***** Document extract *****

When I change the database connection to include the charset utf8 as follows: mysql:host=myhost;dbname=mydatabase;charset=utf8
, the diamond symbols disappear but then all the other utf8
characters revert to exactly how they are saved in the database e.g. the €
symbol renders as €
on the webpage?
Why is this happening?
- How do I fix this and also change character set to utf8mb4?
Any help appreciated.
* UPDATE *
Tried the following steps:
for the database:
ALTER DATABASE database_name CHARACTER SET = utf8mb4 COLLATE = utf8mb4_unicode_ci;
For each table:
ALTER TABLE table_name CONVERT TO CHARACTER SET utf8mb4 COLLATE utf8mb4_unicode_ci;
For each column:
ALTER TABLE table_name CHANGE column_name column_name VARCHAR(191) CHARACTER SET utf8mb4 COLLATE utf8mb4_unicode_ci;
Not sure if Step 3 is necessary since when I do SHOW CREATE TABLE
after step 2, whilst the definition doesn't display the column charset it does display the default charset for the table as utf8mb4. As a sanity check I did run step 3 on one of the tables columns but it makes no difference - €
is being rendered on the page as €
with db connection as follows:
`mysql:host=myhost;dbname=mydatabase;charset=utf8mb4`
I had to run the following on each column I wanted converting which seems to fix some issues
UPDATE tbl_profiles SET profile =
convert(cast(convert(profile using latin1) as binary) using UTF8MB4);
but still seeing characters such as Iâm
and «Â
and â¢
rendered on the webpage
Any ideas?
* UPDATE 2 *
After running steps 1 and 2 above I have a table column as follows:
`job_salary` VARCHAR(150) NULL DEFAULT NULL COLLATE 'utf8mb4_unicode_ci',
The following query on this column returns the following result:
SELECT job_salary FROM tbl_jobs WHERE job_id = 2235;
€30,000 plus excellent benefits
I execute the following statement on this column:
UPDATE tbl_jobs SET job_salary = CONVERT(BINARY(CONVERT(job_salary USING latin1)) USING utf8mb4);
But I get the following error which means some other record has a invalid utf8mb4
Invalid utf8mb4 character string: '\x8010000 to \x8020000 Per: annum'

***** Dataset section *****

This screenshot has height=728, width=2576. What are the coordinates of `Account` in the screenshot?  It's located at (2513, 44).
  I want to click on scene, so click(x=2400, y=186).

*****

Print the part of the forum post about switching a MySQL database to utf8mb4 that runs from "When I change" up to and including "set to utf8mb4?", keeping every character unchanged.

Output of the exercise:
When I change the database connection to include the charset utf8 as follows: mysql:host=myhost;dbname=mydatabase;charset=utf8
, the diamond symbols disappear but then all the other utf8
characters revert to exactly how they are saved in the database e.g. the €
symbol renders as €
on the webpage?
Why is this happening?
- How do I fix this and also change character set to utf8mb4?